On Saturday, Jan. 6, Detroit area punks, Daisys, bid farewell to their Southeast Michigan family at the Pike Room, calling it quits for the time-being. Daisys have been performing non-stop since releasing their full length “Guest Room” in May of 2016, but on New Years Eve of 2017, they announced on their Facebook page that this show would be the last show on the east side of the state.
The band said they were putting things to rest only for the time being, leaving the door open for potential reunion. They said that “issues of mental health, various tensions and bad circumstances” were the reasons for the indefinite hiatus.
Daisys has ruled the do-it-yourself underground music scene for the last year, so a more polished venue like the Crofoot’s Pike Room would almost seem out of place, but the band and attendees quickly made it their own, chatting and playing pool before the first act went onstage.
First up were The Reckless Scamps from Clarkston.

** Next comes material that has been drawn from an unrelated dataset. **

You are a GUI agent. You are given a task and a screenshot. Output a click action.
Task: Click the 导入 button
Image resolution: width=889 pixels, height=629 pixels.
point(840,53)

The high energy blues inspired punk rock trio quickly set the tone for the entire night, blazing through dancy guitar-solo-laden numbers, leading the crowd in the first of many sing-alongs of the night.
Energy was important to The Reckless Scamps, almost as important as sharing that energy among the crowd.
“You want to get rowdy? Let’s get rowdy,” frontman Sean Neal said to the crowd as they closed out their set.
Next up was Former Critics from Chesterfield. This act was a throwback to the early 2000s style of pop punk, with dramatic melodies, screaming guitars and powerful low end in the bass guitar. The band had very little to say outside of their music, vocalist Jessica Vaugn was getting over a cold, and her powerful vocal melodies were already taking enough of a toll on her.
Third was Pancho Villa’s Skull from Pontiac. The duo was very excited to be playing in their hometown of Pontiac.
“I love playing shows five minutes from my house,” Lead singer and guitar player Tino Ybarra said.
Pancho Villa’s Skull’s music is self described as “Mariachi Punk”, bringing a fierce political edge to the danceable, entirely acoustic musical background. Each song is written in Spanglish, not shying away from criticising American society and the government. They dedicate songs to Donald Trump, the Texas border patrol, and “the politicians and mainstream media who seek to divide us.”
In addition to the fiercely political original songs, Pancho Villa’s Skull covered the song “Un Poco Loco” from the spanish version of the new Disney film Coco, and closed with a cover of Selena’s “Como La Flor.”
Finally, after a night of powerful performances and high emotions, Daisys took to the stage to bring the night to a close and send themselves off, in front of their friends, family, and counterparts in the music scene.
From the first note front woman, Daisy Mosher, hit, the energy and intensity was palpable in the room, with the four piece band stomping and jumping around the stage, sweating and screaming as drums boomed and guitars blared. The crowd returned that energy, with the front of Pike Room’s standing area turning into a giant, swirling mosh pit as they watched what would be the last set of this band.
Beyond just a high energy, high volume band, Daisys was first and foremost a band with something to say, loudly and aggressively promoting diversity and safe spaces within the punk and indie music scenes.
Mosher would often speak to these issues in between songs, and leave the crowd activated with the messages she gave, and tonight was no different.
“I need you all to promise me something,” Mosher said to the crowd. “Keep your friends safe at shows, please.”
As the set came to a close and the band left everything they had on the Pike Room stage, on the floor in the crowd surrounded by her friends and fans, Mosher reminded everyone that the fight isn’t over yet and there is always more progress to be made.
“We might be done for now,” Mosher said as Daisys finished their last song. “But our work isn’t done. Promise you’re going to keep fighting.”